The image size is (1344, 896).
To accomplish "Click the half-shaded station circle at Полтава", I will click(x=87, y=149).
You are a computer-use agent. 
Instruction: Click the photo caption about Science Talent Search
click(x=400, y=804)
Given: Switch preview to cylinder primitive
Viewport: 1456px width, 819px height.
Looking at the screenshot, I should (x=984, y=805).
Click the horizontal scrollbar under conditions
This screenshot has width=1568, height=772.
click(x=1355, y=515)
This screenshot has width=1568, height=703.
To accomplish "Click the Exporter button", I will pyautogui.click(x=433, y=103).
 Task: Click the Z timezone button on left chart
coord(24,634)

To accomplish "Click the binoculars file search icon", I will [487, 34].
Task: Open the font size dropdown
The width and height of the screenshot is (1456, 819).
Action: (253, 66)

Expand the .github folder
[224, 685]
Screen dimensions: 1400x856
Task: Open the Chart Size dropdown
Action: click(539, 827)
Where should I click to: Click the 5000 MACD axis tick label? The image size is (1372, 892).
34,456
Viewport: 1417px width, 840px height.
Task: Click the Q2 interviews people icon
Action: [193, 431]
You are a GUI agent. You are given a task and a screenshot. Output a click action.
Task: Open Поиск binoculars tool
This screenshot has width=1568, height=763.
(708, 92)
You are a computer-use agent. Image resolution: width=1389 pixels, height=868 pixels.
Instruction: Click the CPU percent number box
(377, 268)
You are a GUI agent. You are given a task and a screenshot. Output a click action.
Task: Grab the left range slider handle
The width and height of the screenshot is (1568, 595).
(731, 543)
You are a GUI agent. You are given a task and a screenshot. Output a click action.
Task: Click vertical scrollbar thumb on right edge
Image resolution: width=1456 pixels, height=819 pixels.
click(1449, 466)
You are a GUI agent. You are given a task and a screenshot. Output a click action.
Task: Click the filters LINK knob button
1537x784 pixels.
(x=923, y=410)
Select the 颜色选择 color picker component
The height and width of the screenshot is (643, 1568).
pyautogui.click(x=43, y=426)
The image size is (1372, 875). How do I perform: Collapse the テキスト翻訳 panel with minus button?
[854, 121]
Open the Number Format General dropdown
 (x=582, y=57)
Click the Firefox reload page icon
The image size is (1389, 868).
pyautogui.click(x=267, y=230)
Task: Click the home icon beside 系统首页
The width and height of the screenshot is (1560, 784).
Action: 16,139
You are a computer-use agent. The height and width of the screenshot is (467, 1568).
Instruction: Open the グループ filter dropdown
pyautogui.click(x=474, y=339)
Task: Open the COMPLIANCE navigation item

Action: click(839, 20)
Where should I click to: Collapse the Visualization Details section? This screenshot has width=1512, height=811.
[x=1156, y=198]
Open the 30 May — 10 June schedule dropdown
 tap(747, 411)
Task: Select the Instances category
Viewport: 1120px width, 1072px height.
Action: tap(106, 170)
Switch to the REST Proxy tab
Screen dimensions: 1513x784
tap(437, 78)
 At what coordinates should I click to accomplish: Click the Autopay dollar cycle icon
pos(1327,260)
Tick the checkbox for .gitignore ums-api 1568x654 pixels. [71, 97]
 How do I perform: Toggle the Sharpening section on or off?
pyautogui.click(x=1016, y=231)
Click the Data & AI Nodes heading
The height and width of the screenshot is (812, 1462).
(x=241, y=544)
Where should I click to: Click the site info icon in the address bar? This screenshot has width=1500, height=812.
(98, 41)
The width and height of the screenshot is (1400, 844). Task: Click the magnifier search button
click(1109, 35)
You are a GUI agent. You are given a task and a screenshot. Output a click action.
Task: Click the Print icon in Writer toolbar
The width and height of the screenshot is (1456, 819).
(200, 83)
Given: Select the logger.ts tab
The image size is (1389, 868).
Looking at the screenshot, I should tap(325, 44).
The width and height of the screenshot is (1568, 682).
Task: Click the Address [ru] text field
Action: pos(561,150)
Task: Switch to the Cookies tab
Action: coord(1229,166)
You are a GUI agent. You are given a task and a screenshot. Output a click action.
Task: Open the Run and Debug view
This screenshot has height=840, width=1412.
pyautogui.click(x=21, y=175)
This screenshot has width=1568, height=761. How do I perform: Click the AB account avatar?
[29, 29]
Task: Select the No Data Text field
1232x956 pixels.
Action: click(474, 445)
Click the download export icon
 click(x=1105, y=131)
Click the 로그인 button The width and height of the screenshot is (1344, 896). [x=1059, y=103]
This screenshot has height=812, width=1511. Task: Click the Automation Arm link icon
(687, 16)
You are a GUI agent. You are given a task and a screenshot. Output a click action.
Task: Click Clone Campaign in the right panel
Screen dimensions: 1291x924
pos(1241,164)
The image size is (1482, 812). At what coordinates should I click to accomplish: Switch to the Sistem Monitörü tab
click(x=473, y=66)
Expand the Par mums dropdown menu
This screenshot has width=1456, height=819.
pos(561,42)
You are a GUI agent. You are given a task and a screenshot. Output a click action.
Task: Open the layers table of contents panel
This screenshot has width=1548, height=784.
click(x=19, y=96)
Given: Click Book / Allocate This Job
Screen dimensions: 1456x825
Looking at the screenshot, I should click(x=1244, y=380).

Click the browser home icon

☆ ☆ ☆ ☆ ☆

■ Exercise ■
Copy range, inclusive: the line holding "Viewport: 1456px width, 819px height." to the line holding "Task: Click vertical". Reproduce exactly those lines of the records above and no others.

■ Written solution ■
Viewport: 1456px width, 819px height.
Looking at the screenshot, I should (x=984, y=805).
Click the horizontal scrollbar under conditions
This screenshot has width=1568, height=772.
click(x=1355, y=515)
This screenshot has width=1568, height=703.
To accomplish "Click the Exporter button", I will pyautogui.click(x=433, y=103).
 Task: Click the Z timezone button on left chart
coord(24,634)

To accomplish "Click the binoculars file search icon", I will [487, 34].
Task: Open the font size dropdown
The width and height of the screenshot is (1456, 819).
Action: (253, 66)

Expand the .github folder
[224, 685]
Screen dimensions: 1400x856
Task: Open the Chart Size dropdown
Action: click(539, 827)
Where should I click to: Click the 5000 MACD axis tick label? The image size is (1372, 892).
34,456
Viewport: 1417px width, 840px height.
Task: Click the Q2 interviews people icon
Action: [193, 431]
You are a GUI agent. You are given a task and a screenshot. Output a click action.
Task: Open Поиск binoculars tool
This screenshot has width=1568, height=763.
(708, 92)
You are a computer-use agent. Image resolution: width=1389 pixels, height=868 pixels.
Instruction: Click the CPU percent number box
(377, 268)
You are a GUI agent. You are given a task and a screenshot. Output a click action.
Task: Grab the left range slider handle
The width and height of the screenshot is (1568, 595).
(731, 543)
You are a GUI agent. You are given a task and a screenshot. Output a click action.
Task: Click vertical scrollbar thumb on right edge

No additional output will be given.